### Document excerpt:
▶
[PART-18] MailStack Enterprise v3

Murali Krishna · Post by **Murali Krishna** » Mon Jun 15, 2026 7:50 am

NETAPORT MailStack Enterprise v3 — 00-run-all.sh (orchestrator)

Runs all 17 install scripts in order, stops on the first failure with an exact resume instruction, and — because every script is idempotent — re-running simply fast-skips everything that already passed. Handles the two special cases in the build: Dovecot with POP3 enabled, and the AIDE baseline refresh that must follow the hardening step.

What this script is for

This is the conductor for the whole platform. Instead of running 01 through 17 by hand and remembering which ones need special arguments, you run this one script and it drives the entire deployment in the correct order. Its key property is being resume-aware: each installer tracks its own completed stages with state markers, so if something fails at, say, script 11, you fix the problem and just run the orchestrator again — scripts 01-10 skip in seconds and it picks up where it stopped. It also bakes in the two build-specific quirks so you can't forget them: Dovecot is launched with POP3 on, and right after hardening it refreshes the integrity baseline so script 16's own changes don't trip the nightly AIDE check.

How to run

Code: Select all

./00-run-all.sh                 # run from the beginning (resume-aware)
./00-run-all.sh --from 11       # force-start at a specific script number
./00-run-all.sh --list          # show the run order and exit

How it works

Ordered run list
Holds the canonical 01→17 sequence in one array. The run order lives in exactly one place, so it's easy to audit and adjust.

Per-script invocation
Most scripts run plainly; the special cases are centralised and explicit. 04-dovecot.sh is invoked with ENABLE_POP3=1 to match this build. The orchestrator deliberately does not pass any --force — it relies on each script's own state markers, so to truly redo a stage you clear that marker (as each script's docs describe) and re-run.
◀
### Data excerpts:
▶
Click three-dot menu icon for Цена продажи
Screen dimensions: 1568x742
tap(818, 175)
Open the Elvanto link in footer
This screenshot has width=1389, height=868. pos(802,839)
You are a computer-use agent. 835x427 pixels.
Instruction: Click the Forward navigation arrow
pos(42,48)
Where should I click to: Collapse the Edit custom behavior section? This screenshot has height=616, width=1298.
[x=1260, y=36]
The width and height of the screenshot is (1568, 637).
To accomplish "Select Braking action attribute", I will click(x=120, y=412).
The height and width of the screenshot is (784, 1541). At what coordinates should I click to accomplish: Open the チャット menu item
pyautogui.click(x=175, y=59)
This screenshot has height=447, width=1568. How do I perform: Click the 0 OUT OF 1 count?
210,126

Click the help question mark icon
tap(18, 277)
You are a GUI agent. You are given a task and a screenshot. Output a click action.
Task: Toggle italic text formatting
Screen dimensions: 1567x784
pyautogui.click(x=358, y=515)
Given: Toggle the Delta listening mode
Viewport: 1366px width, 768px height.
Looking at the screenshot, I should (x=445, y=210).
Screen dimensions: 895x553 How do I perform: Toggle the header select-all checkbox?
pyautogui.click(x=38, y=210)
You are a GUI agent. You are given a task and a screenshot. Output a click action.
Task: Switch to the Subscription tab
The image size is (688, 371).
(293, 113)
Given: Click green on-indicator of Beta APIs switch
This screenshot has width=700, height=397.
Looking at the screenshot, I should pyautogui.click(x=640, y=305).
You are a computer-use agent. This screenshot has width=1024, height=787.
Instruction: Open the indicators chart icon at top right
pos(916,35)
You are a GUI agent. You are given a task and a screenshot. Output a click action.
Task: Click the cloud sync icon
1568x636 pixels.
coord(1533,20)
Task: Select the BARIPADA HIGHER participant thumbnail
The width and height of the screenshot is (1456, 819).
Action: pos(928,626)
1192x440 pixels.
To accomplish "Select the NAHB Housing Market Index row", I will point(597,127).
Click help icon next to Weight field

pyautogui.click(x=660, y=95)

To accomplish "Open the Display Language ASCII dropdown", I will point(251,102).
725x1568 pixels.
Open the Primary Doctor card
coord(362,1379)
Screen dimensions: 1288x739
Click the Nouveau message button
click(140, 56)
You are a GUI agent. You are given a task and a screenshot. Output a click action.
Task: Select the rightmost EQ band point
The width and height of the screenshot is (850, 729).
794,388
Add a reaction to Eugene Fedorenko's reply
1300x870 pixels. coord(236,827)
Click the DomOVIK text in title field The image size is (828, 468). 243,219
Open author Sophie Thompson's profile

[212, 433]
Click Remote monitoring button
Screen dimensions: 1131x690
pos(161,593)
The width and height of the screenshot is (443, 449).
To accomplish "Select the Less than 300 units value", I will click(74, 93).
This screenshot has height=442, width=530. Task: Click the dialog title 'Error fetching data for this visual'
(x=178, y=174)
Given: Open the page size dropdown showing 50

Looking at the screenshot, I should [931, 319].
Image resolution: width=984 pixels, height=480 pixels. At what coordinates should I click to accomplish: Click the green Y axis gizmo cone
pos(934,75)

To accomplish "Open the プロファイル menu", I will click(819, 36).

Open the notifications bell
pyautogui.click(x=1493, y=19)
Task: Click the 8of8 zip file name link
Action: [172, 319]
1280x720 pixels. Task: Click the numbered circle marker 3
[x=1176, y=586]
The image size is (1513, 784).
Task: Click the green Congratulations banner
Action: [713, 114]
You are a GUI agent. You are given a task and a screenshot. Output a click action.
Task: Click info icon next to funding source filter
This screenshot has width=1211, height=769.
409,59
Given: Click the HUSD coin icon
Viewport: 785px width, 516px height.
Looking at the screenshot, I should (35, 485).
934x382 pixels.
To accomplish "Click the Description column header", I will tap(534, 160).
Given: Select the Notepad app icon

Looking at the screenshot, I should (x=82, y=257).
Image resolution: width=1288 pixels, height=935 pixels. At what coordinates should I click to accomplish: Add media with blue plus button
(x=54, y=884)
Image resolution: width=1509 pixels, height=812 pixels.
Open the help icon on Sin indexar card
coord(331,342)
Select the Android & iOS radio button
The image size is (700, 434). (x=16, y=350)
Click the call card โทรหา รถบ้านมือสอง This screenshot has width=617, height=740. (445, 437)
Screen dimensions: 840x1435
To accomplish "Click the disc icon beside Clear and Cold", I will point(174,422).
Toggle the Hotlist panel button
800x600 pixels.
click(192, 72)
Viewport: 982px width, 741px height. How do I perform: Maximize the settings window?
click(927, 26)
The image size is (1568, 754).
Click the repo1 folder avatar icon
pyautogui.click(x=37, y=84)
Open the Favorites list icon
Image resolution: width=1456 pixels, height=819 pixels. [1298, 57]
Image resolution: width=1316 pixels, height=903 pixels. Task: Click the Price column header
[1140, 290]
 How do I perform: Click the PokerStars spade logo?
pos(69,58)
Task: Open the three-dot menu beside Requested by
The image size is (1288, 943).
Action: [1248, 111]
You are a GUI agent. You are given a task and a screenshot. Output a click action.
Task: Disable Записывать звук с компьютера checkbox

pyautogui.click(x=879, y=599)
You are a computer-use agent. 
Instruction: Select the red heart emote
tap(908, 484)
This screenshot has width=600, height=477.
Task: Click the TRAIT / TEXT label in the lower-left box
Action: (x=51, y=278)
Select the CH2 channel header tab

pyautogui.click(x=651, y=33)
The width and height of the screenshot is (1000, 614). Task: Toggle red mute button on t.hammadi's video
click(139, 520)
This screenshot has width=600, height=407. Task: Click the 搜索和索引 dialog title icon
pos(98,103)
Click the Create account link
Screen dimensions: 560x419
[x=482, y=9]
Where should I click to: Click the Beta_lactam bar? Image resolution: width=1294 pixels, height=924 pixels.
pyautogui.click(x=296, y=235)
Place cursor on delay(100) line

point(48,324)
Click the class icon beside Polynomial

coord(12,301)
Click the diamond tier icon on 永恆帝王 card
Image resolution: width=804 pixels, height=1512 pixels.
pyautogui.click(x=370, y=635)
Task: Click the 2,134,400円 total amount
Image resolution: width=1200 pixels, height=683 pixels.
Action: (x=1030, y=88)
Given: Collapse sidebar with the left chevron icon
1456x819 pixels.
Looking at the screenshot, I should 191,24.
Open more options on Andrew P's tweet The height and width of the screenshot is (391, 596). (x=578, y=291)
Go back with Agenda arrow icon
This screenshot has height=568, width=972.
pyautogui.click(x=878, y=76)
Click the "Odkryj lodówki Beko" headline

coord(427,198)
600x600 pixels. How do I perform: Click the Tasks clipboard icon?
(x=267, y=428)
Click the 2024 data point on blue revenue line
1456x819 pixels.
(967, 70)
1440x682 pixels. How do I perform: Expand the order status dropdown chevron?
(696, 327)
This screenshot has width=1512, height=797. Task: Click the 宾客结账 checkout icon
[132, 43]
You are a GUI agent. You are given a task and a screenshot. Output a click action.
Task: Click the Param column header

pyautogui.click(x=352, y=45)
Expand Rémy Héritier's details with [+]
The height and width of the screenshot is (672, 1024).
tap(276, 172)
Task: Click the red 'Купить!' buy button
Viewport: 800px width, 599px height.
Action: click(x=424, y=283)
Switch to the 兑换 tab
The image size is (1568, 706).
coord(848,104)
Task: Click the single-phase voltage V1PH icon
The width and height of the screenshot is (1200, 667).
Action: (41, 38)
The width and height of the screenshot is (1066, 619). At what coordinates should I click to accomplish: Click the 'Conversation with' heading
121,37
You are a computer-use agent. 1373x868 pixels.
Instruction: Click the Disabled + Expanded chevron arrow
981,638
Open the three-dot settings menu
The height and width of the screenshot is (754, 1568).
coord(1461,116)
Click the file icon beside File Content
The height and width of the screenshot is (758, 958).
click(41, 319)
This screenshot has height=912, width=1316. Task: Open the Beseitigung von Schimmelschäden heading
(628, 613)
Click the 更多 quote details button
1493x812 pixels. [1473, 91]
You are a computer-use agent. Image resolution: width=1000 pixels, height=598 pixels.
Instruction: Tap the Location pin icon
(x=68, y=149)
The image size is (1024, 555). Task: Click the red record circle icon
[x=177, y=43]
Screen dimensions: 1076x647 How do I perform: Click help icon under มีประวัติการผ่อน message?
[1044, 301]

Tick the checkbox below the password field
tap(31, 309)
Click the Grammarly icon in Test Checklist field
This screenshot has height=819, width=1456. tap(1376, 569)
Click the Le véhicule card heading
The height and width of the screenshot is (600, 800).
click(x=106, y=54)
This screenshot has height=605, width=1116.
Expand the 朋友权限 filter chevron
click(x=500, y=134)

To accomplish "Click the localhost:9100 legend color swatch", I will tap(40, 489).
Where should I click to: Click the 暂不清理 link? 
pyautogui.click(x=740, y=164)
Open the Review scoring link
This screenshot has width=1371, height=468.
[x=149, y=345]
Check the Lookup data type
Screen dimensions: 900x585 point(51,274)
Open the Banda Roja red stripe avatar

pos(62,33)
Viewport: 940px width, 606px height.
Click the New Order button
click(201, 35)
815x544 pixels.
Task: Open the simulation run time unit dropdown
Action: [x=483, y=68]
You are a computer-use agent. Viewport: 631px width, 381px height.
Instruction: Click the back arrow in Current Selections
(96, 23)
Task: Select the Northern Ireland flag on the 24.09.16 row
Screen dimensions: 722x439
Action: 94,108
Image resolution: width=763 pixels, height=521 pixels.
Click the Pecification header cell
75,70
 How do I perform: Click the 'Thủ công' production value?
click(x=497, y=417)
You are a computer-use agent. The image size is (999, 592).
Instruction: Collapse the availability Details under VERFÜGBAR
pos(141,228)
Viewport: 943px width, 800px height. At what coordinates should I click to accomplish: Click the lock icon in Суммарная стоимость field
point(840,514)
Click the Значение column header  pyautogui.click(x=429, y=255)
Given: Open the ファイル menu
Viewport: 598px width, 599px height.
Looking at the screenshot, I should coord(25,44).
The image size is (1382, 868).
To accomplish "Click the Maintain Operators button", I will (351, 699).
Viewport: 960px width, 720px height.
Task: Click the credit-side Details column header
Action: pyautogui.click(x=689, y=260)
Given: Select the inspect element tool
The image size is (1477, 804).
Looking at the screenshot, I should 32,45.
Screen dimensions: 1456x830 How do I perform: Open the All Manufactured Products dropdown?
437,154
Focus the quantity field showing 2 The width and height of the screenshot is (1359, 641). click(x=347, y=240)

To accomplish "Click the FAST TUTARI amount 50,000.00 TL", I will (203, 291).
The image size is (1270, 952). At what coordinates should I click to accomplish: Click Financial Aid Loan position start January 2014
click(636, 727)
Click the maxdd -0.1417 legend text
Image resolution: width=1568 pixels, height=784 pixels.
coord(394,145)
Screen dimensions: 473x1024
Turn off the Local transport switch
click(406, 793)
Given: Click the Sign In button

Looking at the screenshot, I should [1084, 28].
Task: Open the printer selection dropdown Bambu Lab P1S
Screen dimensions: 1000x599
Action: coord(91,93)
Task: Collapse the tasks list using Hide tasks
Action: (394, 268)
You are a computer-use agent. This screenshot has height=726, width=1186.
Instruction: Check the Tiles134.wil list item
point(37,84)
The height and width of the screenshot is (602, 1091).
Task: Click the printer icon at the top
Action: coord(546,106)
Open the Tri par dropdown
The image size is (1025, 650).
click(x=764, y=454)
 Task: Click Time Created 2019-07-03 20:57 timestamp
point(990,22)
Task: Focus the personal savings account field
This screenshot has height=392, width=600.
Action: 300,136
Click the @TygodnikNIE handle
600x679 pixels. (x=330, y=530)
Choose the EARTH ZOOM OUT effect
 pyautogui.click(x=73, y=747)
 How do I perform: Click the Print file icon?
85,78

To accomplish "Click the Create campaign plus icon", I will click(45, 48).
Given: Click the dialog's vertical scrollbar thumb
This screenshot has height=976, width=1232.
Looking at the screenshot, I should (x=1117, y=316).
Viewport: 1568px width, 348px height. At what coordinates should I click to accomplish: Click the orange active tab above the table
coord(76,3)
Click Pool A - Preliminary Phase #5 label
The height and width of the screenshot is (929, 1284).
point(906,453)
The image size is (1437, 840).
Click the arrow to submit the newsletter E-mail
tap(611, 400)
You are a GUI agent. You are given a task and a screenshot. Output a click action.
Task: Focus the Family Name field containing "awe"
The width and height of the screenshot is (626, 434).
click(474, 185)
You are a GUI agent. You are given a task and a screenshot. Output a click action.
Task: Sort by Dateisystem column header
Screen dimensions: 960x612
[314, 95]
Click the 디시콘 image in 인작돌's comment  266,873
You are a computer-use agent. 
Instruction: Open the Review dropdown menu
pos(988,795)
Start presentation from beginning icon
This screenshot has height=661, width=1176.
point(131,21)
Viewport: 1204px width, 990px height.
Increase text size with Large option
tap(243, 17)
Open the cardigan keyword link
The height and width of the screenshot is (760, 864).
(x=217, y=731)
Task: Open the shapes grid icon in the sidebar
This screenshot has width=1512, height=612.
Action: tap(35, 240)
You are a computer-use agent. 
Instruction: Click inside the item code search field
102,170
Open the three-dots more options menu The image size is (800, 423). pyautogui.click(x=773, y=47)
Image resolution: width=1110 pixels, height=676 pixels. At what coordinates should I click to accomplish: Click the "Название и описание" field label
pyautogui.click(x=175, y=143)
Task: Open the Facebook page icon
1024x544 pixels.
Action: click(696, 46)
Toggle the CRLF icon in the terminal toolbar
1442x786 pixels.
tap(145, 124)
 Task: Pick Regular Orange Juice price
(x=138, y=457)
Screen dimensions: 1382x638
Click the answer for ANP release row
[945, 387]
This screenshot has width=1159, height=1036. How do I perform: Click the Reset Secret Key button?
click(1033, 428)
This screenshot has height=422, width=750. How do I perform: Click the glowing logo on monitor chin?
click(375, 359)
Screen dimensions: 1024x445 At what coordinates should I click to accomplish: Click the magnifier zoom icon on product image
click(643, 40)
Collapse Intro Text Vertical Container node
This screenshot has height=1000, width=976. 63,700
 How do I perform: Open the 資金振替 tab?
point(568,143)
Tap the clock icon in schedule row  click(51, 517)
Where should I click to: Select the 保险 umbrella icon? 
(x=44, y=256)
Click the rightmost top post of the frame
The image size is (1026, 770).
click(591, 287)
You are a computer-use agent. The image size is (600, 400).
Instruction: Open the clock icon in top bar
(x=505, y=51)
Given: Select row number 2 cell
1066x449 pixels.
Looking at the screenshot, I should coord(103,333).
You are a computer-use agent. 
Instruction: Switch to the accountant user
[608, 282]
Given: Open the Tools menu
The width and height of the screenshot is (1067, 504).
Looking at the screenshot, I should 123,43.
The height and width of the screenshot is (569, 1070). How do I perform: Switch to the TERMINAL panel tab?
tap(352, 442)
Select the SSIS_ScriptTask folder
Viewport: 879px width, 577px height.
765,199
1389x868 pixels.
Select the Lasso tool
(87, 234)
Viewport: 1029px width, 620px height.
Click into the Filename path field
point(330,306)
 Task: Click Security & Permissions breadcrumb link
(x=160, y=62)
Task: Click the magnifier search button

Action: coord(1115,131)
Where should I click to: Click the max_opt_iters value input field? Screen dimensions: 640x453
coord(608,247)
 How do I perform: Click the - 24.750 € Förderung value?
◀
### Written task:
In the MailStack orchestrator post, with what setting does the orchestrator invoke 04-dovecot.sh?

### Task output:
ENABLE_POP3=1